◆ TASK TO CARRY OUT ◆
The answer must be an exact copy of the lines from the one with "You are a computer-use" to the last line of the entries below, both included, and must contain no pictures.

Screenshot grounding data:
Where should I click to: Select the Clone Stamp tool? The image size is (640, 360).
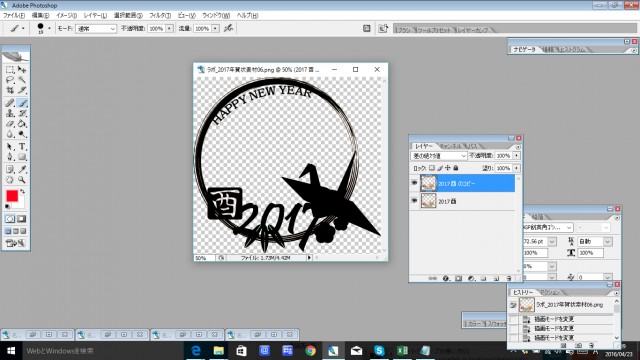[10, 113]
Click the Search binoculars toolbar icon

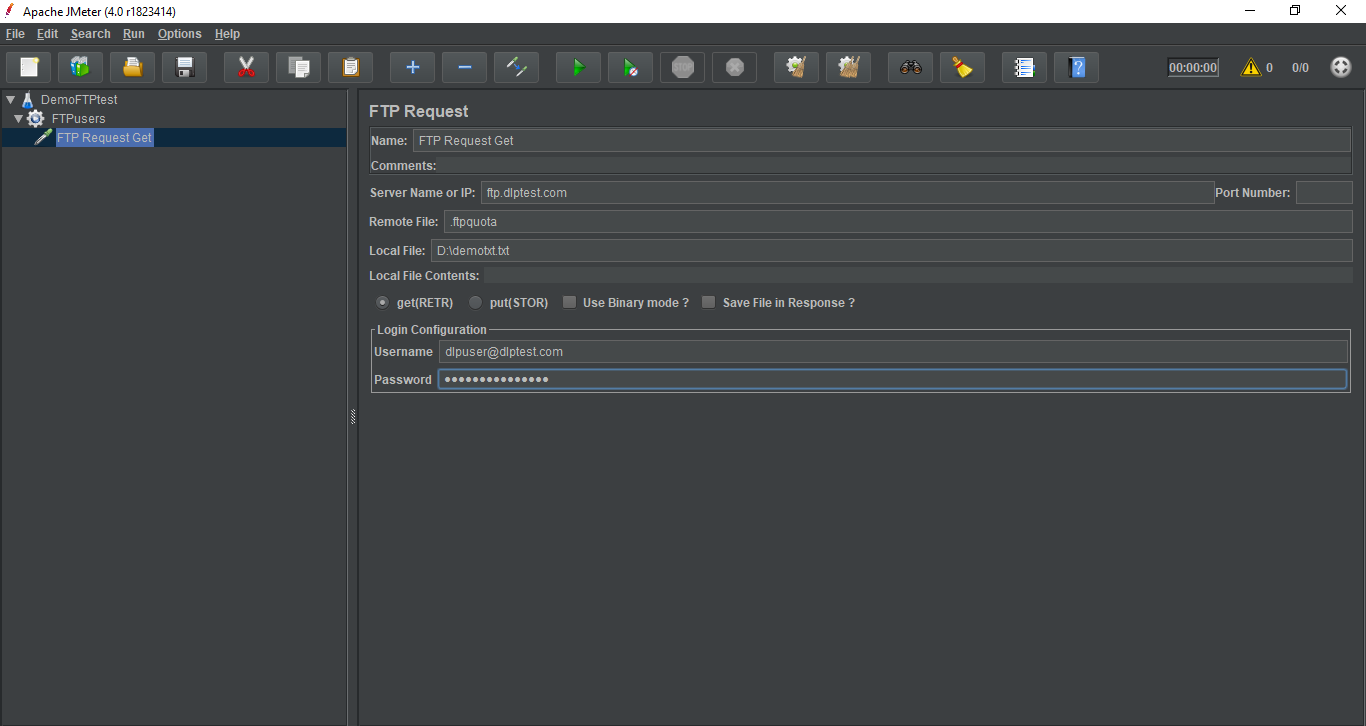click(910, 68)
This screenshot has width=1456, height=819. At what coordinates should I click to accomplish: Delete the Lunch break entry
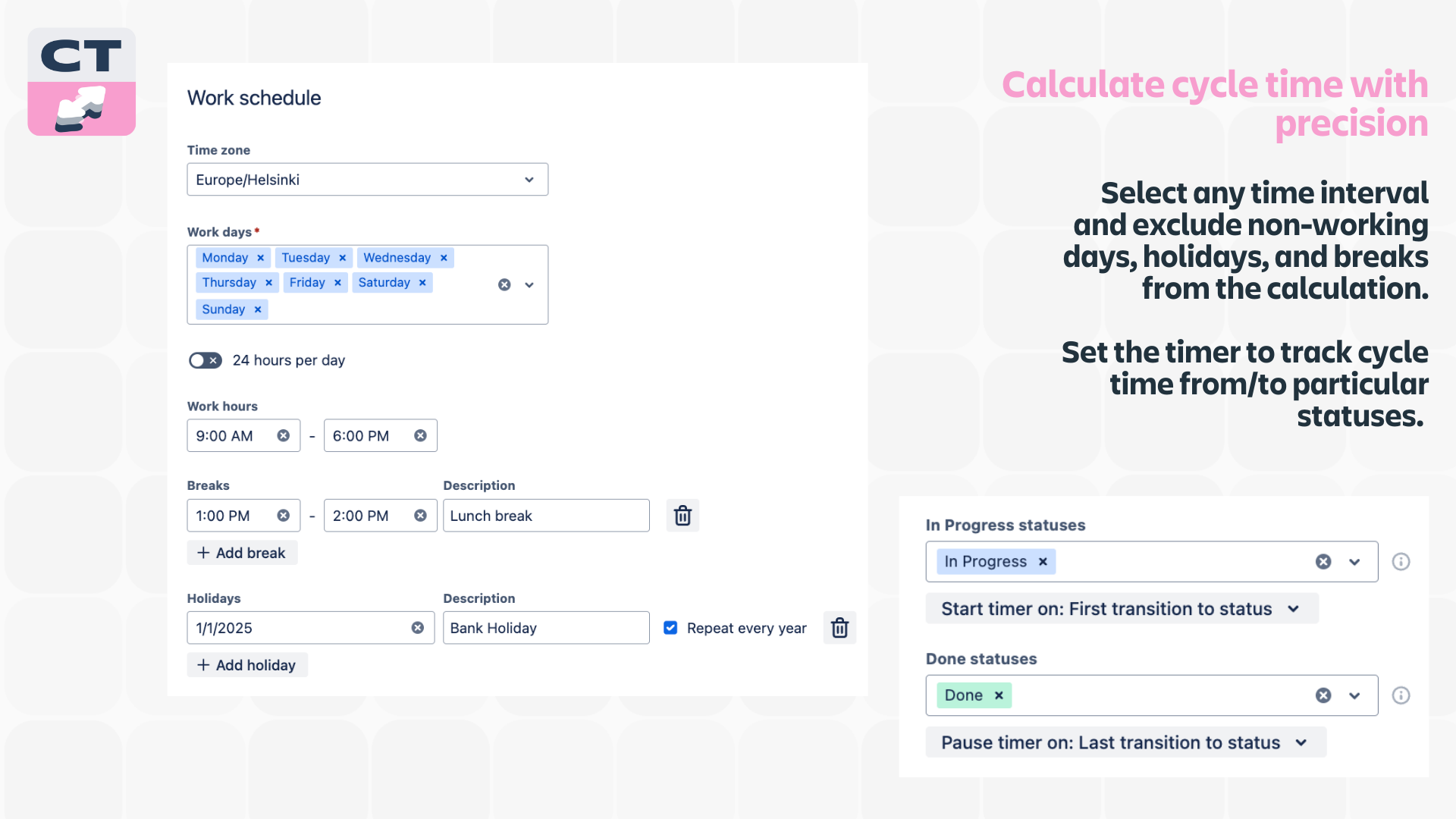coord(682,515)
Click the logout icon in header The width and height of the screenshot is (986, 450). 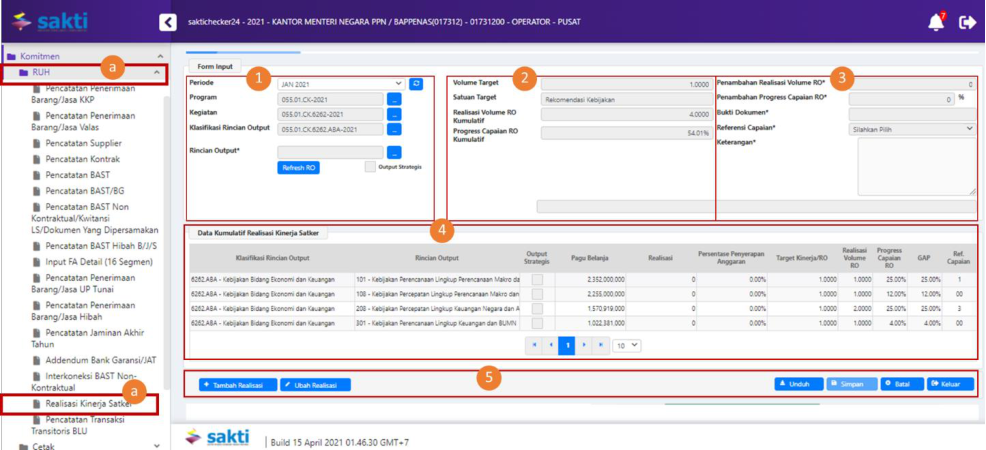coord(967,22)
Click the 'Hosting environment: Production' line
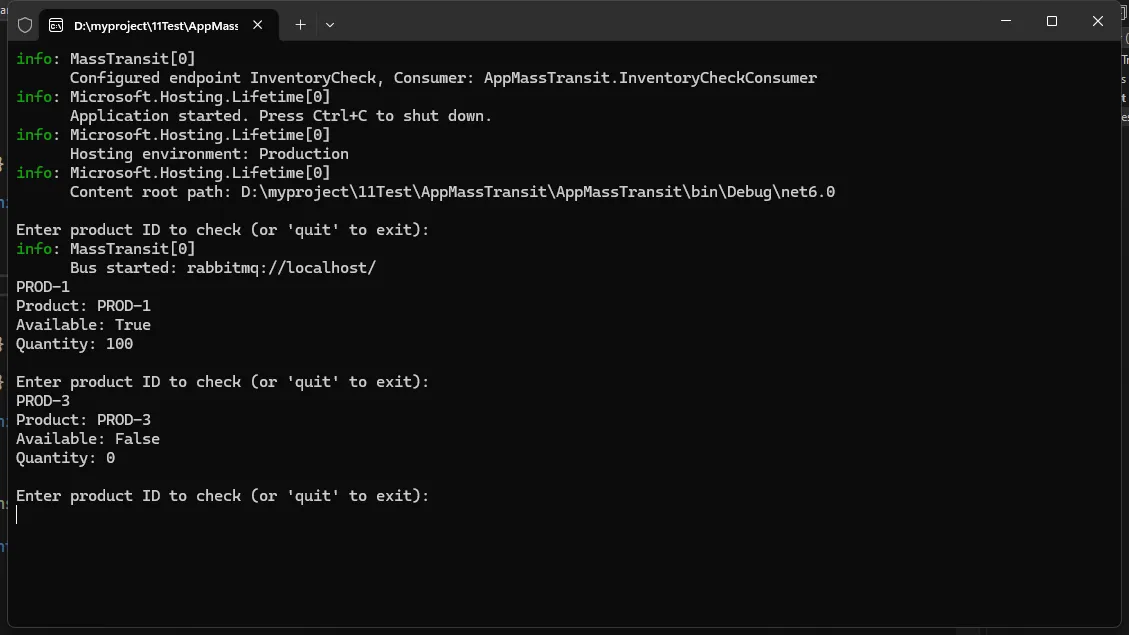The width and height of the screenshot is (1129, 635). (x=209, y=154)
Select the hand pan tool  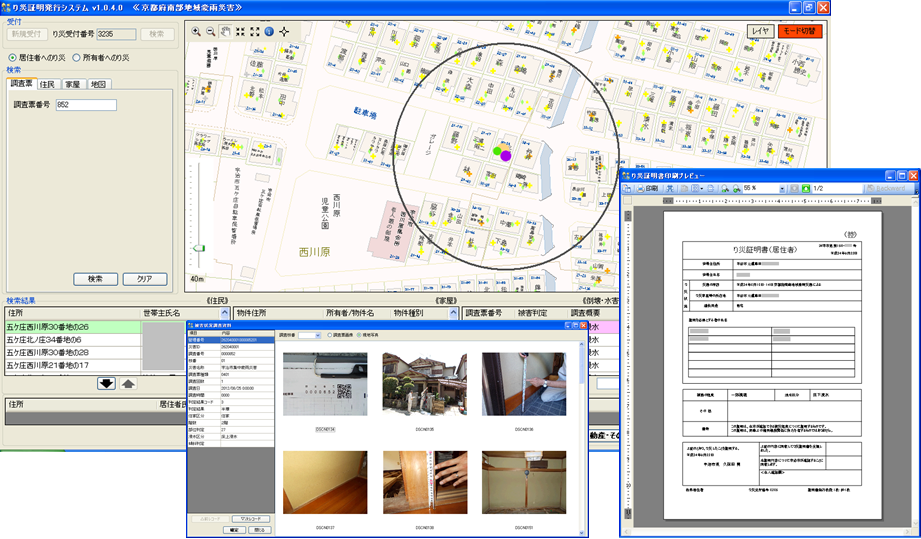tap(226, 31)
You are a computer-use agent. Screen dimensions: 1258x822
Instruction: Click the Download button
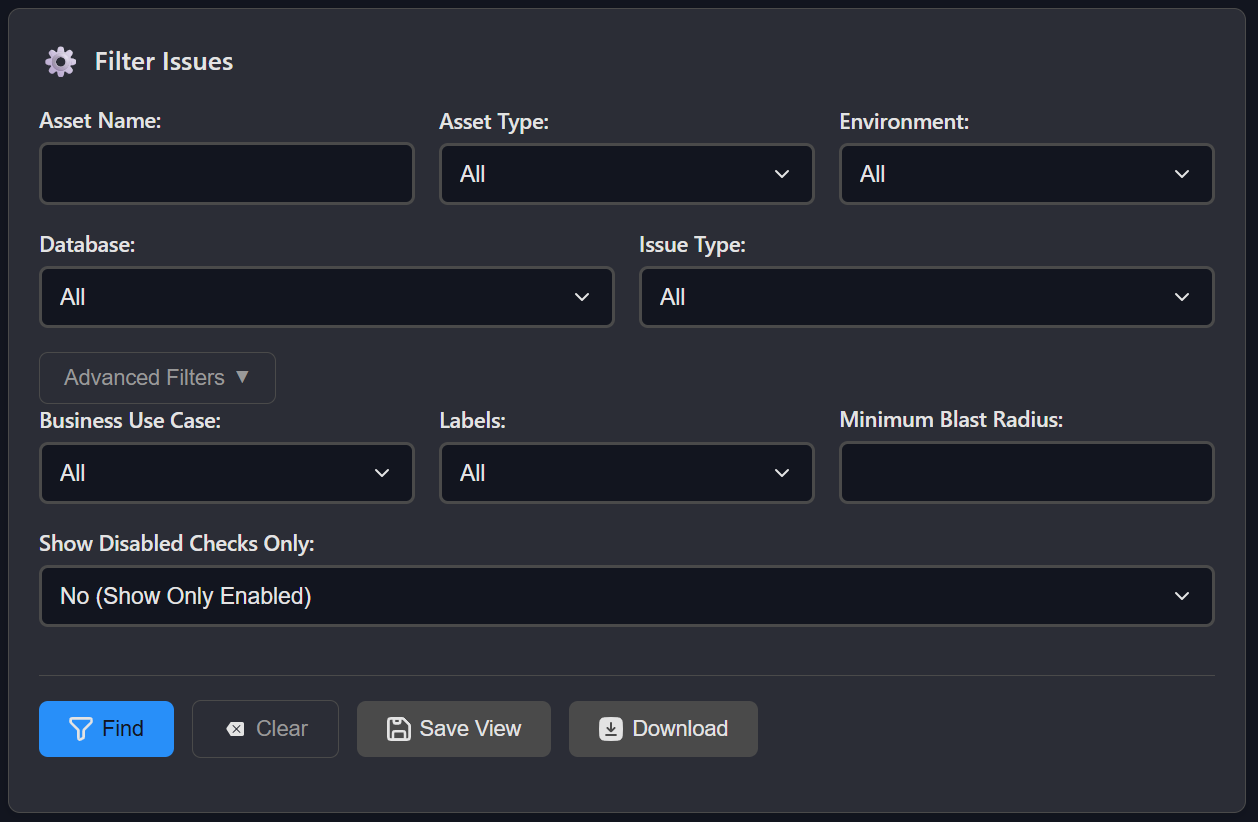point(663,729)
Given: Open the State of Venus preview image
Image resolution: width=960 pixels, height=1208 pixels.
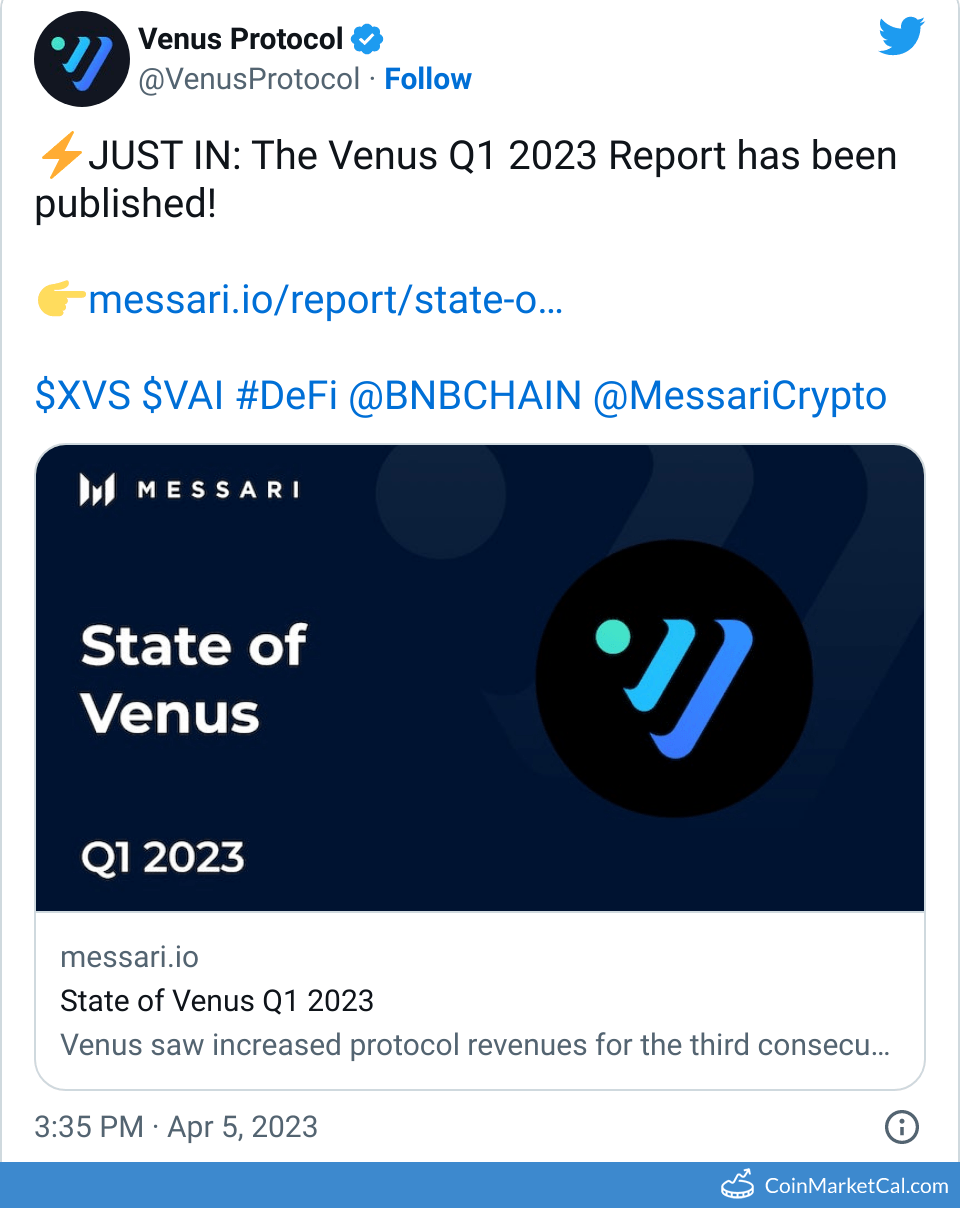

◆ EXERCISE OUTPUT ◆
You are a computer-use agent. Screen dimensions: 1258x822
Instruction: Click the Download button
point(663,729)
Given: Open the State of Venus preview image
Image resolution: width=960 pixels, height=1208 pixels.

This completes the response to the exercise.